Cashflow forecasts – the basics

Every business should have a cash flow forecast so that it can project the amount of money coming into the business (inflow) and the amount of money leaving the business (outflow). Your cash flow will help you to identify peaks and troughs in your finances. Used effectively it is a valuable tool for your business. A cash flow forecast usually covers a 12 month period for smaller businesses, larger businesses may need to produce one for three or even five years.

The cash flow forecast should relate to the actual money that is due to be collected in and paid out in each period, not to the month when an invoice is raised or bill received (a sales forecast will contain this information and can be used to create the cash flow forecast).

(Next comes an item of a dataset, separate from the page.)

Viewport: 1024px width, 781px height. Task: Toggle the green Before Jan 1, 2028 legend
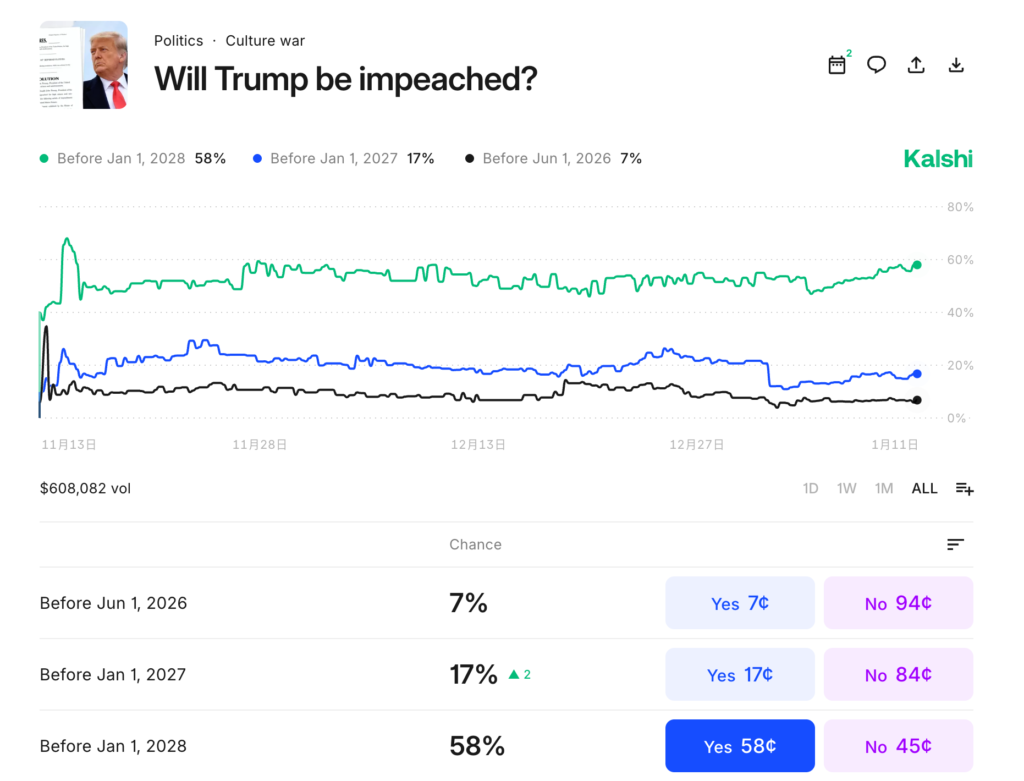click(x=132, y=158)
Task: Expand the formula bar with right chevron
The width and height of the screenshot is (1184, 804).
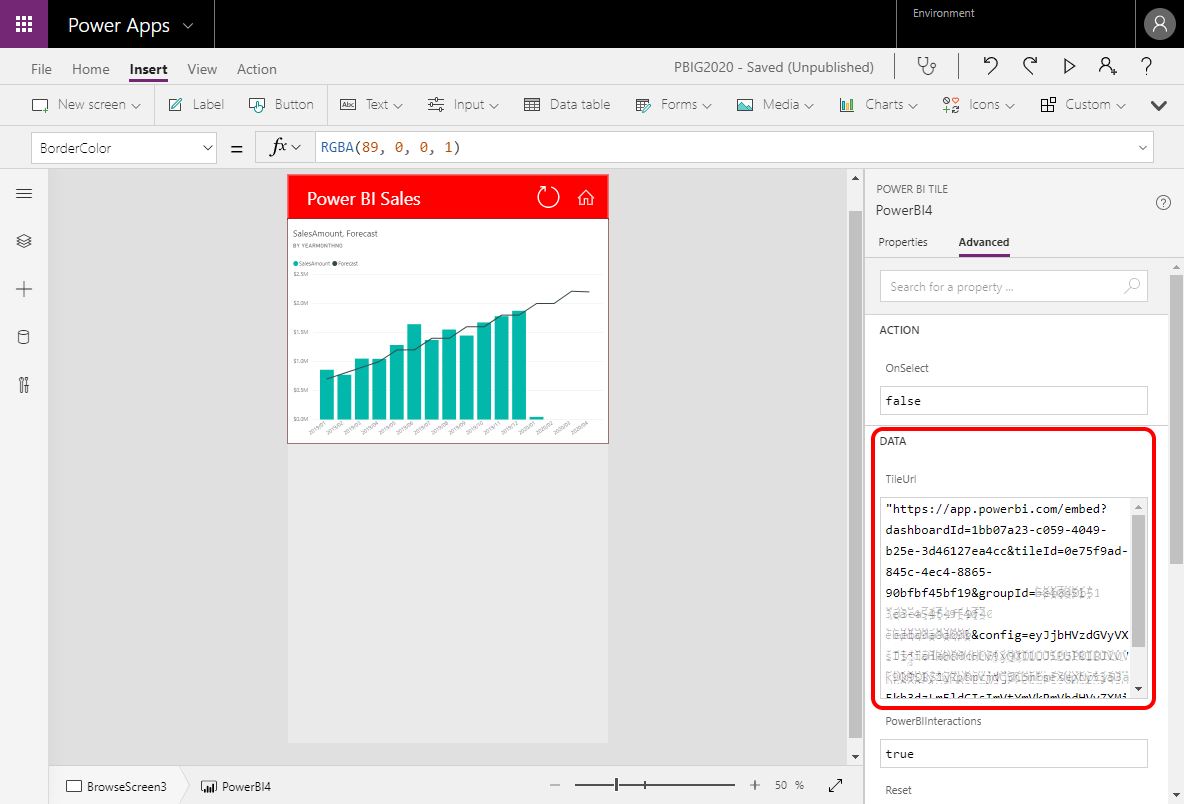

Cash flow forecasts are often produced on a month by month basis, but you may find that a shorter period is of benefit when tighter financial control is needed, in fact some businesses operate these controls on a day by day basis during difficult periods.

A projected cash flow predicts the amount of money that you have accurately estimated will come into the business each month and the amount that will be paid out each month. It is important to remember that a cash flow forecast makes up part of the overall business plan and needs to reflect the same information contained within other parts of the plan.

A cashflow example.

If you are looking to rent premises for your business and the cost of this is £300 per month then you should show this money within the cashflow forecast under the month in which it will be paid. Therefore if it is £300 per month (to be paid on a monthly basis) then the amount will appear on the cash flow forecast under expenditure each month.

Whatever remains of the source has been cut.